I wanted to save a graph of certain measurement data (csv) as a PDF. When the number of data was large (1000 data), it took a lot of time (about 8 minutes), so I thought about improving it.
I want to save a large amount of PDF at high speed and prevent the PC from getting stuck during operation.
I mainly did the following using python.
For loop normally in python
Treading
I had implementation experience for various reasons, so I tried it → It seems that the speed does not change much because this one can only use one core. Still, it is surprising that 4 minutes will change
multiprocessing.Process
Since the function I want to process in parallel has multiple arguments, I used Process. However, no matter how much gg I did, I didn't know how to limit the number of threads, so I couldn't implement it. Because of that, when I executed it, it processed 1000 parallel processes, which made my PC clunky.
multiprocessing.Pool
It can have only one argument, but you can easily specify the number of threads. The following functions could be used for multiple arguments.
def wrapper(self, args):
return self.f(*args)
Coding of multiprocessing is OK if you do as follows. It is the minimum configuration (there is no meaning of parallelization) that only shows how to code. For details, refer to this article. I thoroughly investigated the parallel processing and parallel processing of Python --Qiita
from multiprocessing import Process, Pool
import multiprocessing
def f(a, b): #Functions to process in parallel
print(a, end=",") #It's just an operation check, so it's simple
def wrapper(args): #Pool can only take one argument, so bite it and expand it.
f(*args)
def main():
#Parallel processing by Process(Multiple arguments: o,Number of processes specified: x)
print('Process')
p_list = []
for i in range(20):
p = Process(
target=f,
kwargs={'a': i, 'b': 0})
p.start() #start
p_list.append(p)
for p in p_list:
p.join() #Wait for the end
#Parallel processing by Pool(Multiple arguments: x,Number of processes specified: o)
print('\nPool')
p = Pool(multiprocessing.cpu_count()) #Parallel processing for the number of CPUs
values = []
for i in range(20):
values.append((i, 0))
p.map(wrapper, values) #Expand singular arguments to multiple
if __name__ == "__main__":
main()
result
Process
0,1,2,3,4,5,6,7,8,9,10,11,12,13,14,15,16,17,18,19,
Pool
6,0,8,14,2,10,16,3,11,17,5,13,18,1,9,15,4,12,19,7,
The ranking is as follows.
Compare 1 and 2. In 1., the process will proceed in order of 8 pieces.

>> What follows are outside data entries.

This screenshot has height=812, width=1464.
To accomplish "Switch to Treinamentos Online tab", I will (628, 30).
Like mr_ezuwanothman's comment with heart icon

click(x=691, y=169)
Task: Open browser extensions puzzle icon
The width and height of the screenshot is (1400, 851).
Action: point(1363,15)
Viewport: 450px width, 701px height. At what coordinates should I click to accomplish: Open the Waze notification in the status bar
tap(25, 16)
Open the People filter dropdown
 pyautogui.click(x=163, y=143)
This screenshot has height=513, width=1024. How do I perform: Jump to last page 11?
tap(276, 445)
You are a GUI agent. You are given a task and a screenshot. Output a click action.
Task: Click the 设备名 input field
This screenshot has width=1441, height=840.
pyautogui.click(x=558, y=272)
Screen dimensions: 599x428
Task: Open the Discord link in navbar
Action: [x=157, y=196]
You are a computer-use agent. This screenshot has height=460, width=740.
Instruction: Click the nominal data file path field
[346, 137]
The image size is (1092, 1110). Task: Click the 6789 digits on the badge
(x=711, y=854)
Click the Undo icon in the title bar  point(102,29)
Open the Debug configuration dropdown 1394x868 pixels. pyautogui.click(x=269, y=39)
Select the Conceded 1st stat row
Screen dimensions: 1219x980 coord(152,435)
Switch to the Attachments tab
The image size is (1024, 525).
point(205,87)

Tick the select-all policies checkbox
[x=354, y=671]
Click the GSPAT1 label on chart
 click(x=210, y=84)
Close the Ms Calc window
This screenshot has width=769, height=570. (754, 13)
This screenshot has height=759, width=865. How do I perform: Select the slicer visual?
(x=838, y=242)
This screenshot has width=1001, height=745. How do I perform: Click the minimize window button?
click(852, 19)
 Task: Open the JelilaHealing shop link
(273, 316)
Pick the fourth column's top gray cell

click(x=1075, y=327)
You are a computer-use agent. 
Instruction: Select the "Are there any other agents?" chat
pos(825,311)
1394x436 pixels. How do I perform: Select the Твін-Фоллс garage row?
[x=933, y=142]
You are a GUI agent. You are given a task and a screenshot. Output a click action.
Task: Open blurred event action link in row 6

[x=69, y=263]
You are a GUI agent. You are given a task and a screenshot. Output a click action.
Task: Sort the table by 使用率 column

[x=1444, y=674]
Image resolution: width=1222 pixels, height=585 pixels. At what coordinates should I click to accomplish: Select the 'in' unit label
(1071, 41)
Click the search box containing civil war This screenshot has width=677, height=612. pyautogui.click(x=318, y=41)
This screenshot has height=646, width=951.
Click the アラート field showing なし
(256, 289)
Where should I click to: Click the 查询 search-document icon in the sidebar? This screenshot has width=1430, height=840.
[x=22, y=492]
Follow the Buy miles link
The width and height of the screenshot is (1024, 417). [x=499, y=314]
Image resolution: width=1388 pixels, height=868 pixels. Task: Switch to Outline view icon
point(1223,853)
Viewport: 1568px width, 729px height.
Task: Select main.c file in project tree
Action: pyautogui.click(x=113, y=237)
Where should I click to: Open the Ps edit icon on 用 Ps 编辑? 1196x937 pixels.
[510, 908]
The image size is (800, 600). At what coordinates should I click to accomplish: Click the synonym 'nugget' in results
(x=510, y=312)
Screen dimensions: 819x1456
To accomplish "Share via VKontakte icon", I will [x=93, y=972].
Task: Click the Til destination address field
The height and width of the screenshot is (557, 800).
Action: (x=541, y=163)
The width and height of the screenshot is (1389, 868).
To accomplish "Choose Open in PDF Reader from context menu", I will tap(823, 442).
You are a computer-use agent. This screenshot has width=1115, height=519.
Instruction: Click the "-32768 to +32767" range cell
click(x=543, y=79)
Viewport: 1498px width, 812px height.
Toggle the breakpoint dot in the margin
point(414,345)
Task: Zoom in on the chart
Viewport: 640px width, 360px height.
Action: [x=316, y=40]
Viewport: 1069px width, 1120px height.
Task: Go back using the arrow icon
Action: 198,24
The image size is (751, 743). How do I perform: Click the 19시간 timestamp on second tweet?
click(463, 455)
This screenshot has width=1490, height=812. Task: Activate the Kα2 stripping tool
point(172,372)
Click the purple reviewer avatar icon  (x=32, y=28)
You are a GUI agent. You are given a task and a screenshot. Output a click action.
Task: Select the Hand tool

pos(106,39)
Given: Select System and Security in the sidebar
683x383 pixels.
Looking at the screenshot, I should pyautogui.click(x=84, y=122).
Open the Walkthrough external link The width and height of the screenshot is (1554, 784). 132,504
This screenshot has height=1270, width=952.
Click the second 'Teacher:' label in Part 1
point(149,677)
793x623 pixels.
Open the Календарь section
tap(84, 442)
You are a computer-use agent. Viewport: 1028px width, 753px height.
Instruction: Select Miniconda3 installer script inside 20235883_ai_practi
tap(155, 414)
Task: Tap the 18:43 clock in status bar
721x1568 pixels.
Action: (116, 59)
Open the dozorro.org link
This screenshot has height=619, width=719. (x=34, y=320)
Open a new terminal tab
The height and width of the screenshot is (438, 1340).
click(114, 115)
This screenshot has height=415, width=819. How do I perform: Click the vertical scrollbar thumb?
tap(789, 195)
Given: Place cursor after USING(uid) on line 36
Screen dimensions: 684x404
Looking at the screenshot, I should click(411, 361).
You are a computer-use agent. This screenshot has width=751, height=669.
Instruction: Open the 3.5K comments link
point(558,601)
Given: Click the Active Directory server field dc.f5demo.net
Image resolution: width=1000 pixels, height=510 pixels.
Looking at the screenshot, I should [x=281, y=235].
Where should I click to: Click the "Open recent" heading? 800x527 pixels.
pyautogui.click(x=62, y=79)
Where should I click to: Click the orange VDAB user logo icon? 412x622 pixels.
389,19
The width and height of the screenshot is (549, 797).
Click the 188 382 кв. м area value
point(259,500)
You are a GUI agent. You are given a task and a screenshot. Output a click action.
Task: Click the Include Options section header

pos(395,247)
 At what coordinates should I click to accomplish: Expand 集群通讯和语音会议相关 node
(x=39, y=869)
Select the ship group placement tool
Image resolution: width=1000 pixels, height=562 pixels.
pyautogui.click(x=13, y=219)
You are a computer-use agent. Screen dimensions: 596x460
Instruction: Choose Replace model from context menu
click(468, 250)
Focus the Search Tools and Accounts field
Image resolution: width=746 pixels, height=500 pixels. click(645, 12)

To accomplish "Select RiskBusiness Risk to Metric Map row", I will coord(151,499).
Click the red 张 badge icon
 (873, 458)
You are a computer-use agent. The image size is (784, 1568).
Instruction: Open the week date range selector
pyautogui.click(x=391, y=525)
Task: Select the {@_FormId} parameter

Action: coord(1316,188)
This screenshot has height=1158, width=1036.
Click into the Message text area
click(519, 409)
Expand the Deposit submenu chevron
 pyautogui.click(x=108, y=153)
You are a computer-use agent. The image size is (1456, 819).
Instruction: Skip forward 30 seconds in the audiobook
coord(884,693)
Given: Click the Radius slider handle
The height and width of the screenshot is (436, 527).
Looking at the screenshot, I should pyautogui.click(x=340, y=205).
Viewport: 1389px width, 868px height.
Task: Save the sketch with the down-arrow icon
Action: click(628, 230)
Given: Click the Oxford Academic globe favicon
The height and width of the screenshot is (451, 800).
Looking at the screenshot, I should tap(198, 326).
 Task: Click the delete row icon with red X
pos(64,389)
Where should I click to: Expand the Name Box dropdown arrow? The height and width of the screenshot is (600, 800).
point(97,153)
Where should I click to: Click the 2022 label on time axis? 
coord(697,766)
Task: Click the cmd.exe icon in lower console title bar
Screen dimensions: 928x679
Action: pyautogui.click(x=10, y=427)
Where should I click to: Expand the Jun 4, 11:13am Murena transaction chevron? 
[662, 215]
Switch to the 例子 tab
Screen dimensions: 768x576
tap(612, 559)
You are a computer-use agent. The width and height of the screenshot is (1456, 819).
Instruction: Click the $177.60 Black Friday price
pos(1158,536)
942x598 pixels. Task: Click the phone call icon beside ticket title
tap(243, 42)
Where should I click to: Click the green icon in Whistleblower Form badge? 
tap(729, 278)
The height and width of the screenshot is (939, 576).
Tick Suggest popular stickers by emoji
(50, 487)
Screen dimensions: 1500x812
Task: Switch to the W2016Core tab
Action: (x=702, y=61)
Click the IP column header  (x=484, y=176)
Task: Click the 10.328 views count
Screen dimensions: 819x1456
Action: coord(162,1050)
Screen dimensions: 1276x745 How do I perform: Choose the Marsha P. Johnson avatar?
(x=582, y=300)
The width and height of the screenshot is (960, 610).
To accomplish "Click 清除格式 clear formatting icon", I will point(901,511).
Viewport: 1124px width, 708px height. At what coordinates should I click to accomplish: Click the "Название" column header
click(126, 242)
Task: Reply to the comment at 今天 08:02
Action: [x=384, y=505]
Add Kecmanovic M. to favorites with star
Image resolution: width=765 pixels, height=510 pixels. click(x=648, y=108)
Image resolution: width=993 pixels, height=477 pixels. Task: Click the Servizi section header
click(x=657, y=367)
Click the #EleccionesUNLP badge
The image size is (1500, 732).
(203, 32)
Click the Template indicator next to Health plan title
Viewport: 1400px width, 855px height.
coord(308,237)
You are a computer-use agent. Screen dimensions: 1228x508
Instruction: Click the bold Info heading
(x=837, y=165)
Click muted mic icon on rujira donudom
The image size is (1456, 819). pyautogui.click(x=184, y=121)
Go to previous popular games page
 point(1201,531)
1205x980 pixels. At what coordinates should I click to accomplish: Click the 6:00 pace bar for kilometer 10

In 2., all processing (1000 processing this time) will be performed in parallel.
――Isn't 2. supposed to be faster? In fact, the CPU cannot process in parallel in principle. What seems to be parallel processing is actually just changing what you do. For example, parallel processing of processes 1, 2, and 3 Process 1 (1 μs execution) → Process 2 (1 μs execution) → Process 3 (1 μs execution) → Process 1 (1 μs execution from the continuation of the previous step) → ... It just pretends to be in parallel. Therefore Process 1 (execute until the end) → Process 2 (execute until the end) → Process 3 (execute until the end) However, in principle, the time does not change. (Sometimes) However, since parallel processing can be performed for the number of cores (the number of CPUs), processing will be faster until then.
――Why did you get faster? Is it because you can use a lot of memory? In 2., 1000 processes are performed, so the memory becomes cluttered. Isn't that because it has improved?